Pixel coordinate grounding data
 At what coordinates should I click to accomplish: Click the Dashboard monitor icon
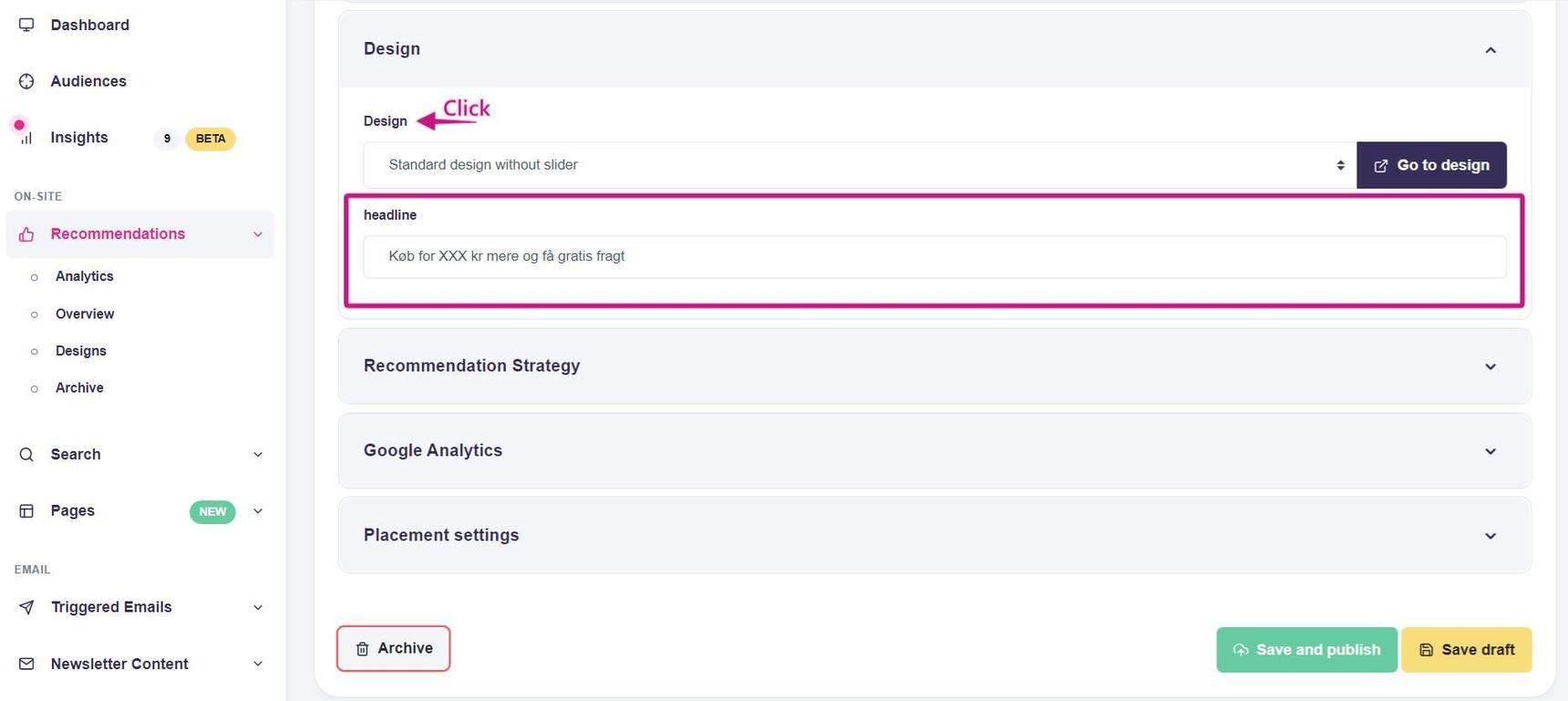pos(26,25)
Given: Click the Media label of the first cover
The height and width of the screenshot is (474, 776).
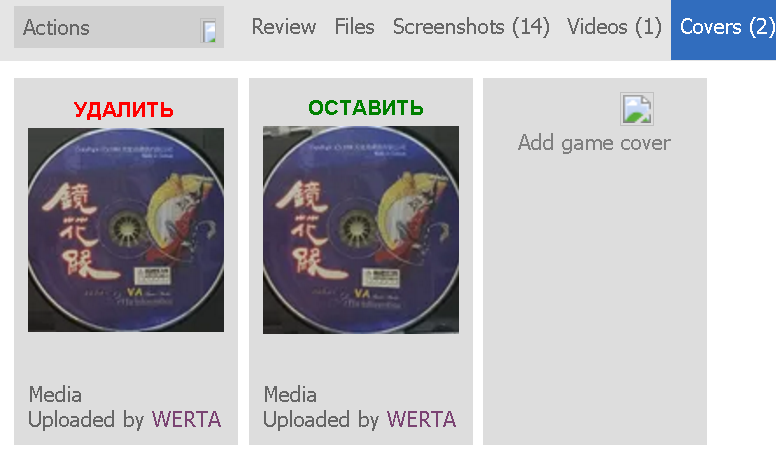Looking at the screenshot, I should point(55,395).
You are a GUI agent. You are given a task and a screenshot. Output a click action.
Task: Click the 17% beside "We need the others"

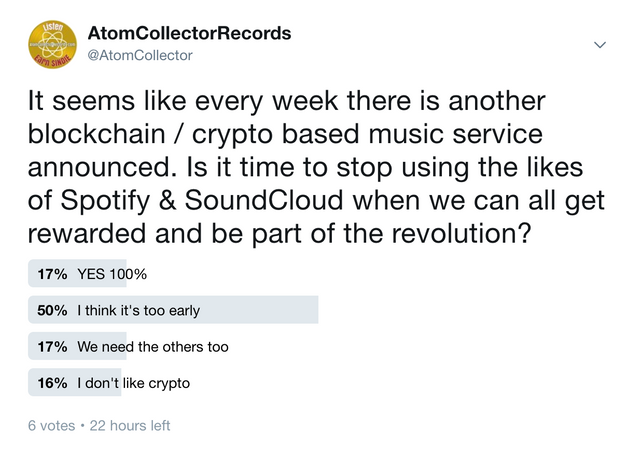point(52,347)
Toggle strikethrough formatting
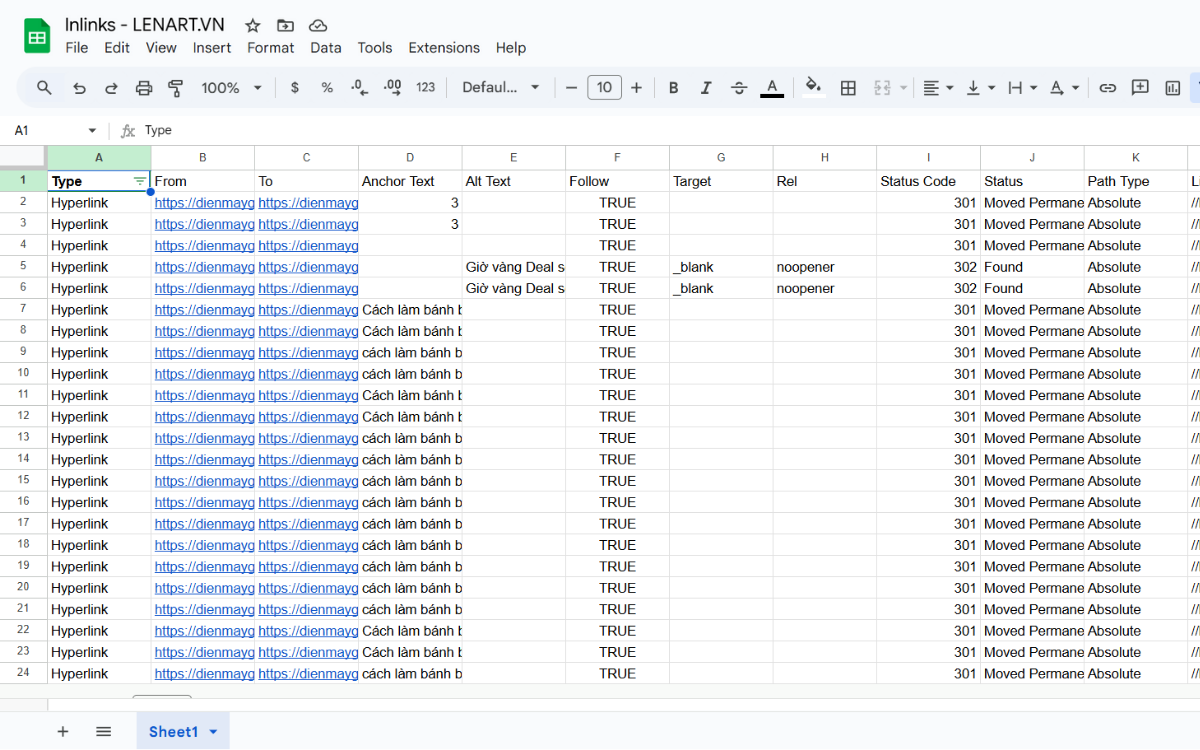This screenshot has height=750, width=1200. pos(738,88)
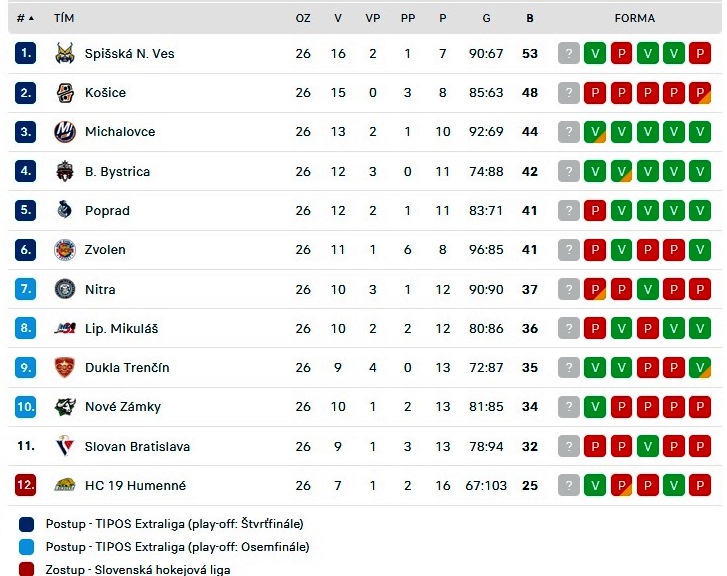Open the Slovan Bratislava logo

tap(65, 446)
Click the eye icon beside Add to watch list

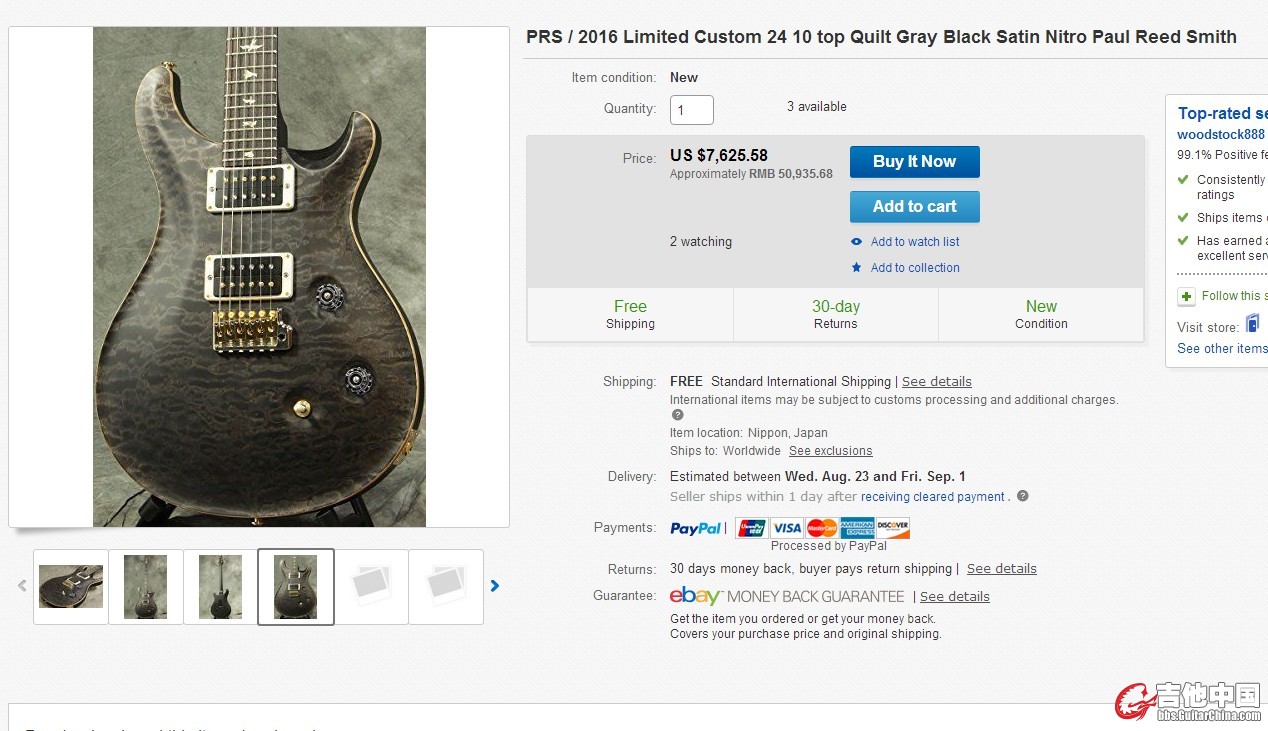click(856, 242)
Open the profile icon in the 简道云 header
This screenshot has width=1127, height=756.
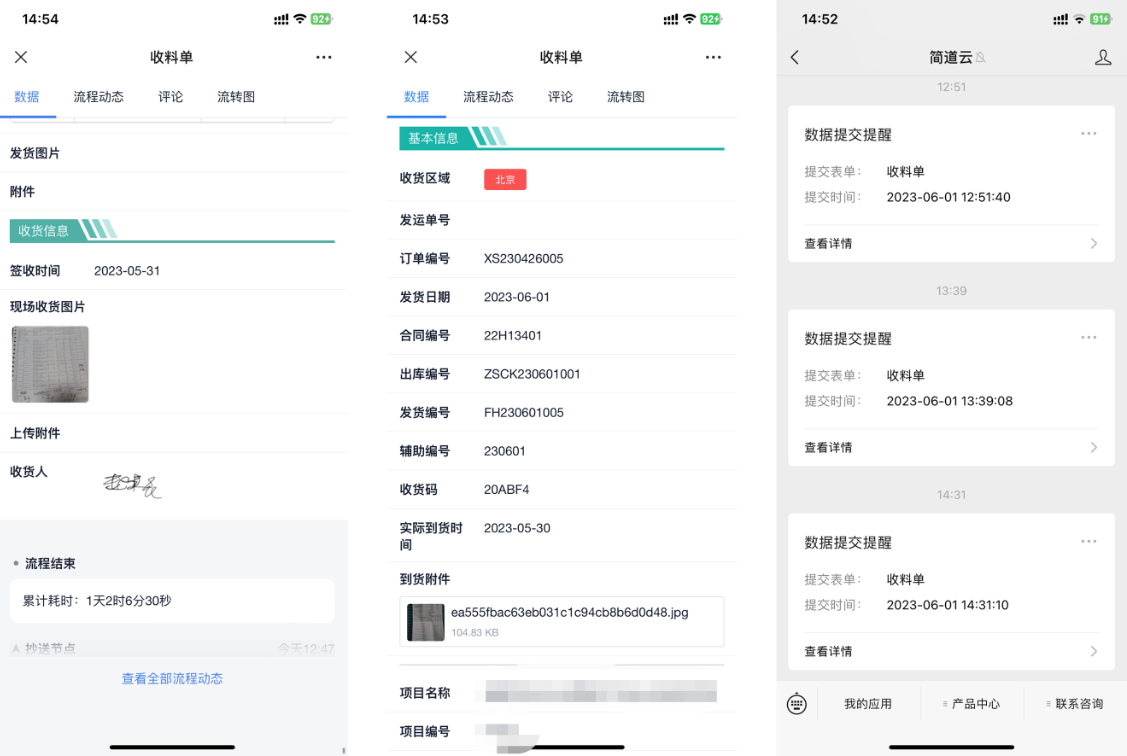(x=1102, y=58)

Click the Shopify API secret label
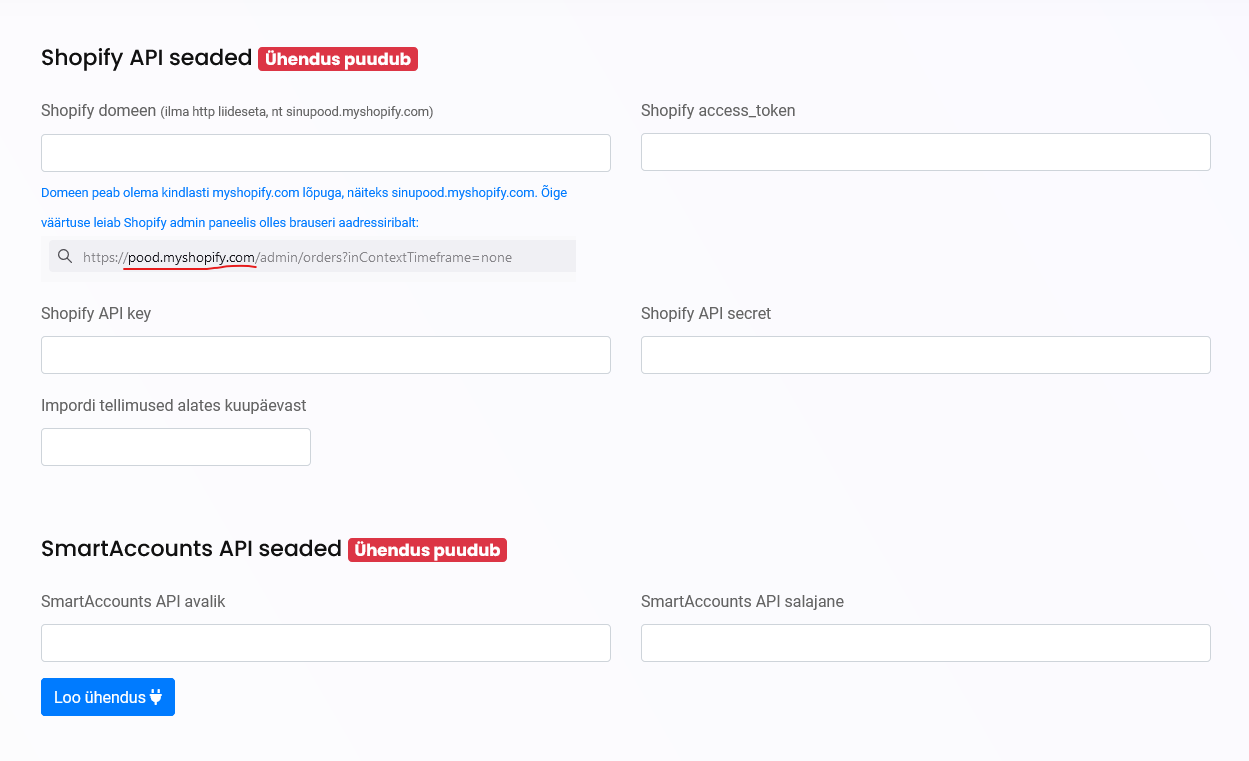(706, 314)
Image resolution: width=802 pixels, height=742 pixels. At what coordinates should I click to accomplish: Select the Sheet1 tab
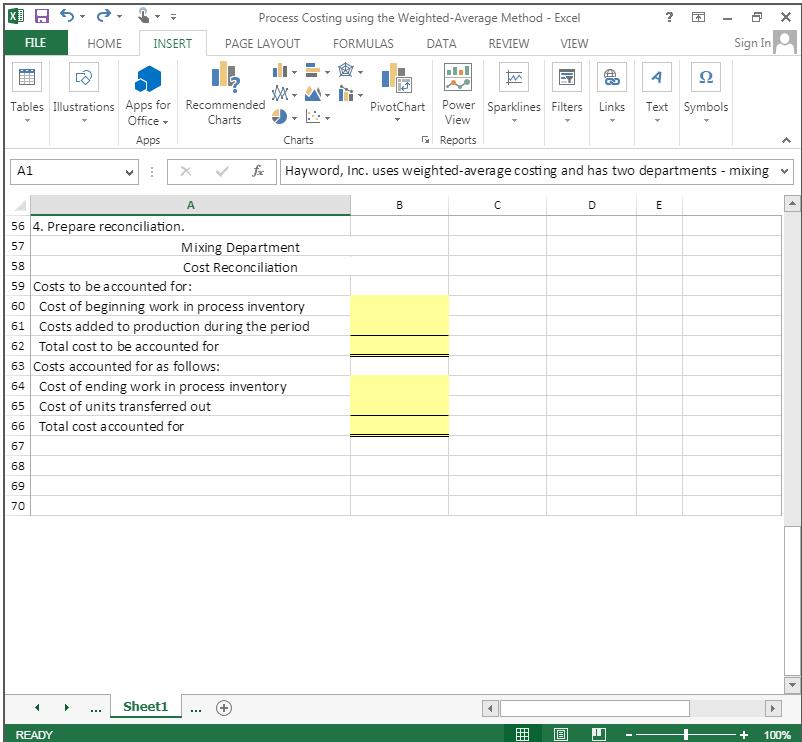point(145,707)
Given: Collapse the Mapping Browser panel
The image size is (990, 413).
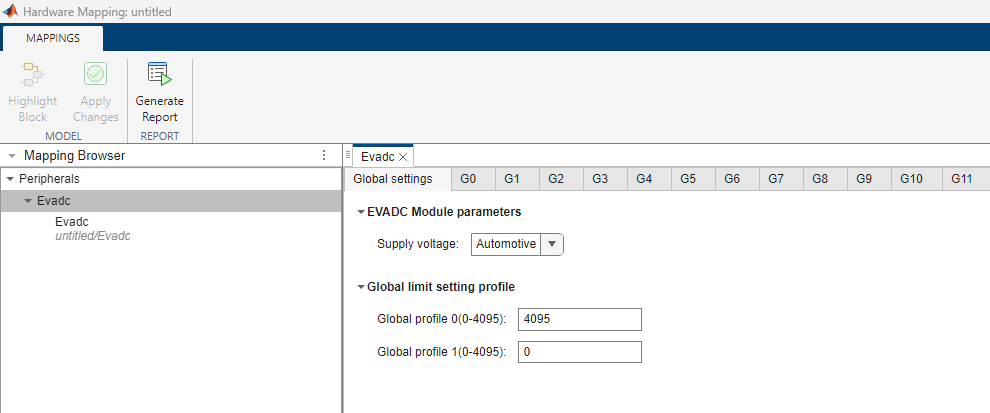Looking at the screenshot, I should (x=11, y=156).
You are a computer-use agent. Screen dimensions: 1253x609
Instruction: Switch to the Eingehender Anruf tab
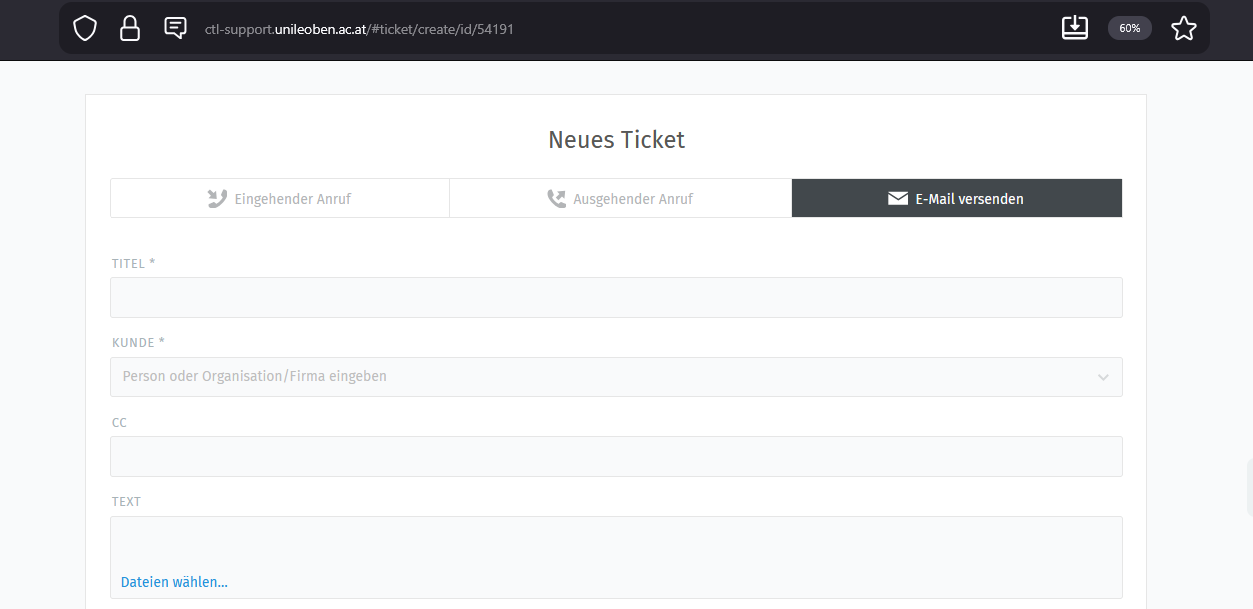point(292,199)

[TO DO]
Copy every line in the entries above that has the string "agent" in it.

[EXERCISE RESULT]
You are a GUI agent. You are given a task and a screenshot. Output a click action.
You are a computer-use agent. Screen dimensions: 1253x609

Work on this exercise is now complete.